Spielen Schach
Der Ägypter Ahmed Adly gehörte nicht zum Kreis der Favoriten bei der Juniorenweltmeisterschaft in Jerewan, denn nie zuvor hatte ein afrikanischer oder arabischer Spieler in der Welt des Schachs eine herausragende Rolle gespielt. Doch der immer gut aufgelegte Sunnyboy, dem Freundschaften wichtiger sind als nur der Erfolg, setzte sich mit einer Kompromisslosigkeit sondergleichen ans Brett: Drei Niederlagen und nur einem Remis standen am Ende zehn Siege gegenüber.
Ahmed hatte schon als Sechsjähriger Schach erlernt, indem er seinem Vater beim Spielen zugeschaut hatte. Und er »erpresste« ihn: Er werde seine Hausaufgaben nur machen, wenn der Vater mit ihm Schach spiele. Das Fechten, bei dem man ihm eine glänzende Zukunft prophezeite, gab er zugunsten des Schachs auf, und schon mit 16 Jahren war er Großmeister.

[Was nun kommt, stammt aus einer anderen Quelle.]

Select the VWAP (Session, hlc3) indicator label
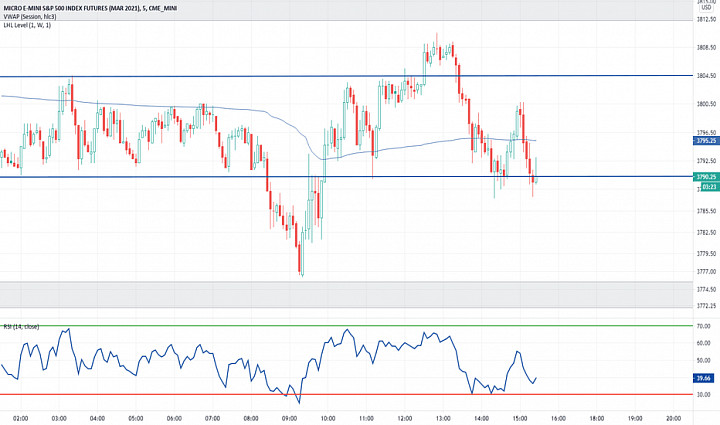 (30, 17)
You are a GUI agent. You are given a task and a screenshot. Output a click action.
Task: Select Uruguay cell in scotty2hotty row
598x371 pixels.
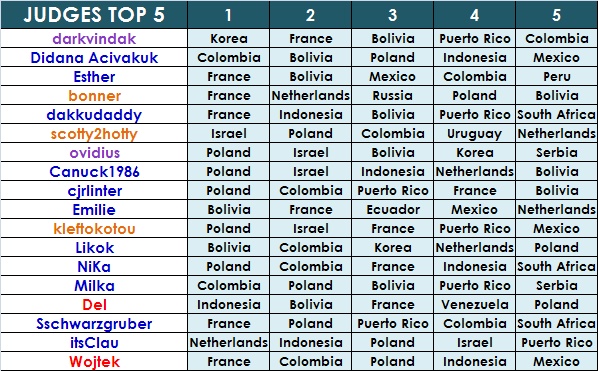(x=474, y=134)
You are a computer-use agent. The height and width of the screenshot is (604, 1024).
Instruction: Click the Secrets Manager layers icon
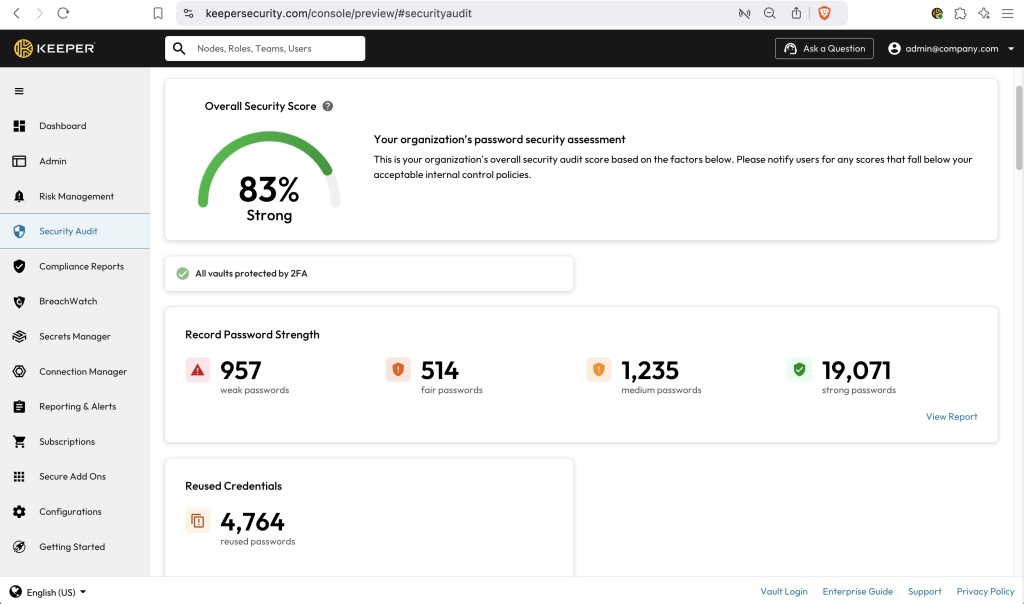click(x=19, y=337)

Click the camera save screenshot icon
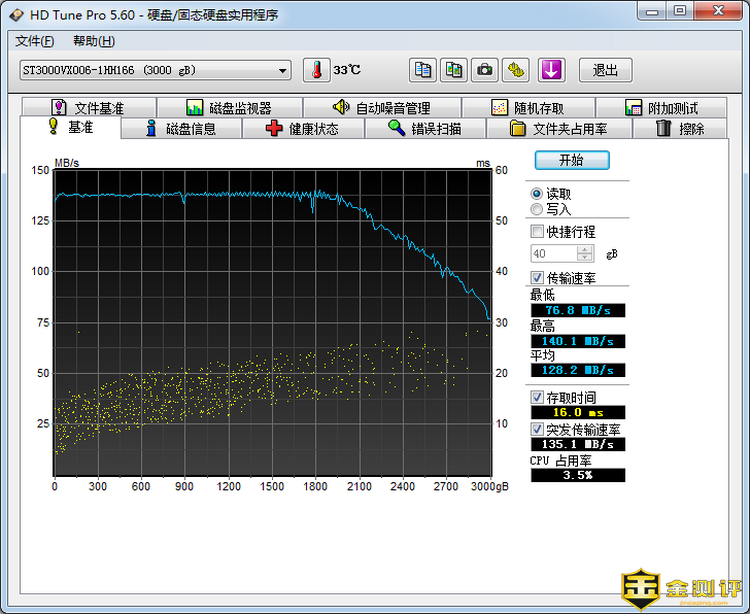pos(485,70)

Im Jahr 2004 hing Ahmeds Leben am seidenen Faden: Bei den African Games in Nigeria hatte er sich ebenso wie zwei seiner Mannschafts- kameraden eine schwere Malaria zugezogen. Doch während die Kameraden in Ägypten auf-grund falscher Diagnose starben, wurde er gerettet: Er war unmittelbar zur Jugend-WM nach Thessaloniki gereist, wo man die Krankheit erkannte. Er magerte auf 32 Kilogramm (!) ab und litt zwei Jahre lang an den Folgen der Krankheit. Aber in Jerewan kombinierte er wieder wie sein Vorbild Mihail Tal. Wie setzte er als Weißer den an Atemnot leidenden König des Tschechen Viktor Laznicka in zwei Zügen zugleich schön und gewaltsam matt?
Helmut Pfleger
Lösung aus Nr. 09:
Wie setzt Weiß in einem Zug matt? Mit dem Läuferausfall
1.La5!.
Zum einen werden dem schwarzen König durch die Demaskierung des Turms d1 die Fluchtfelder auf der d-Linie genommen, zum anderen kann der mattgebende Läufer nicht vom gefesselten Turm c5 geschlagen werden.